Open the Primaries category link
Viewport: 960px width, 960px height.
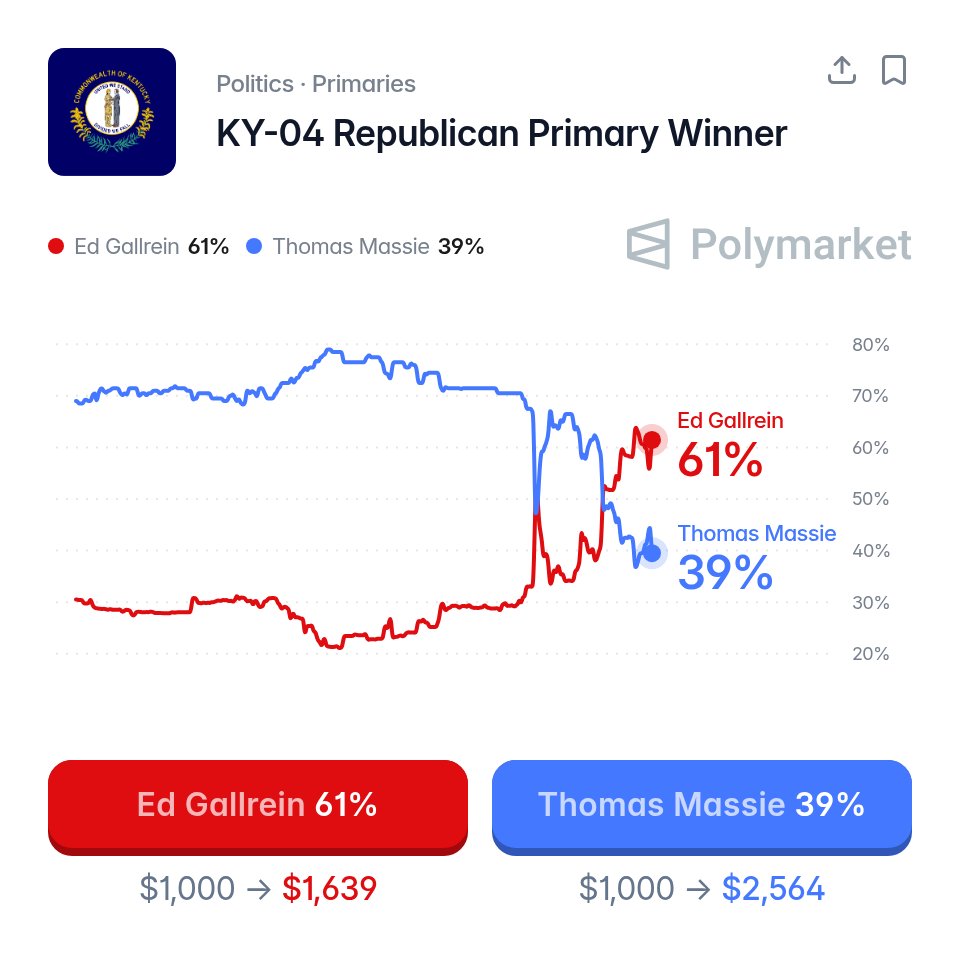(364, 84)
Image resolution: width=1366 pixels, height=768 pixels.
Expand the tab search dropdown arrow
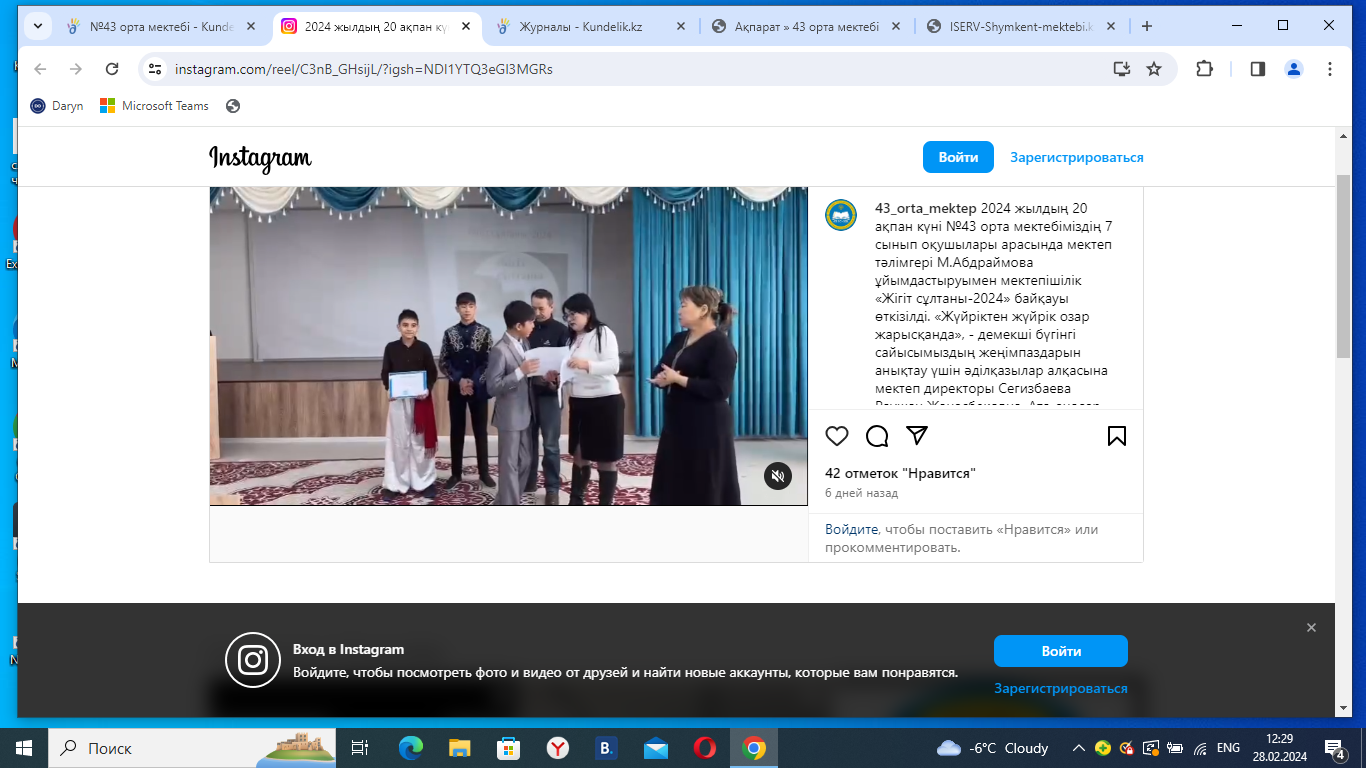37,27
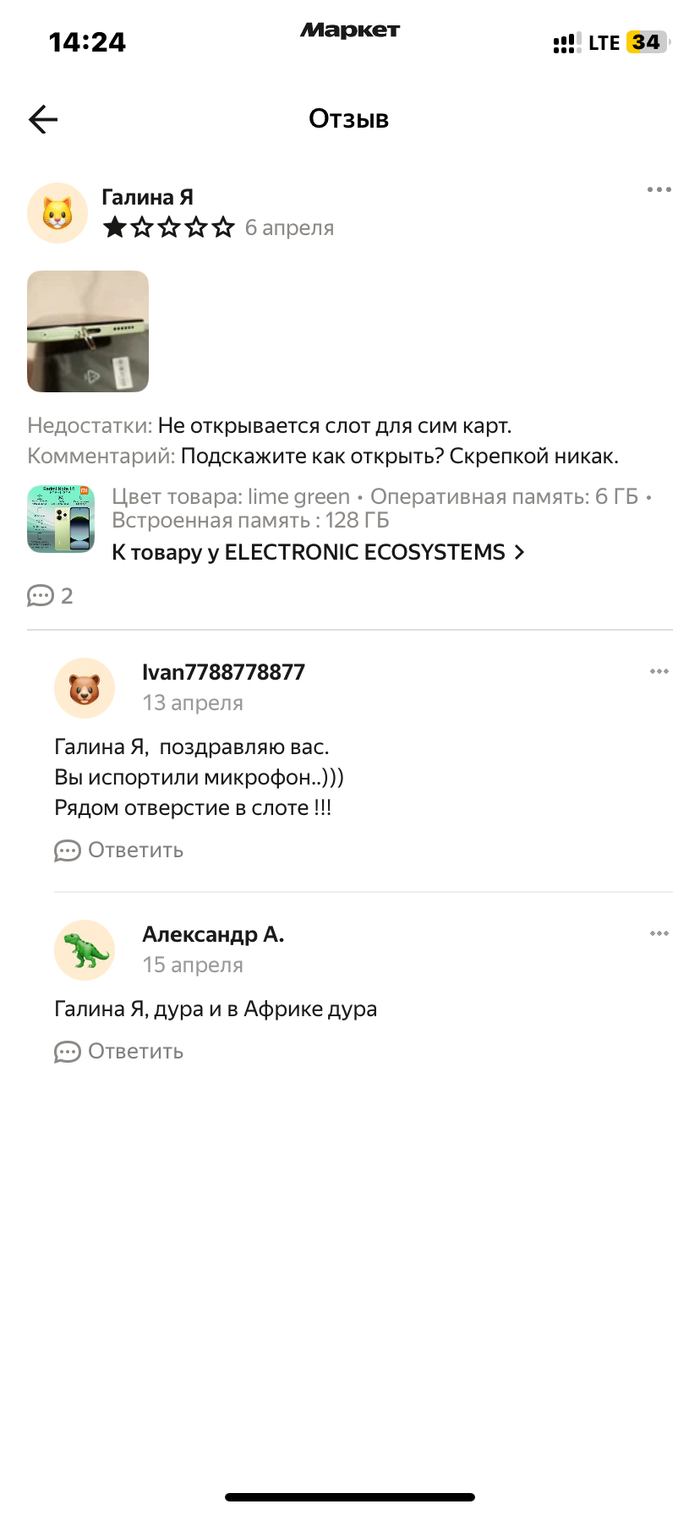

-- -- --

## What is needed
Transcribe all the entries precisely. Do not include any picture.

## Exercise output
Open the Primaries category link
Viewport: 960px width, 960px height.
(364, 84)
Image resolution: width=1366 pixels, height=768 pixels.
Expand the tab search dropdown arrow
37,27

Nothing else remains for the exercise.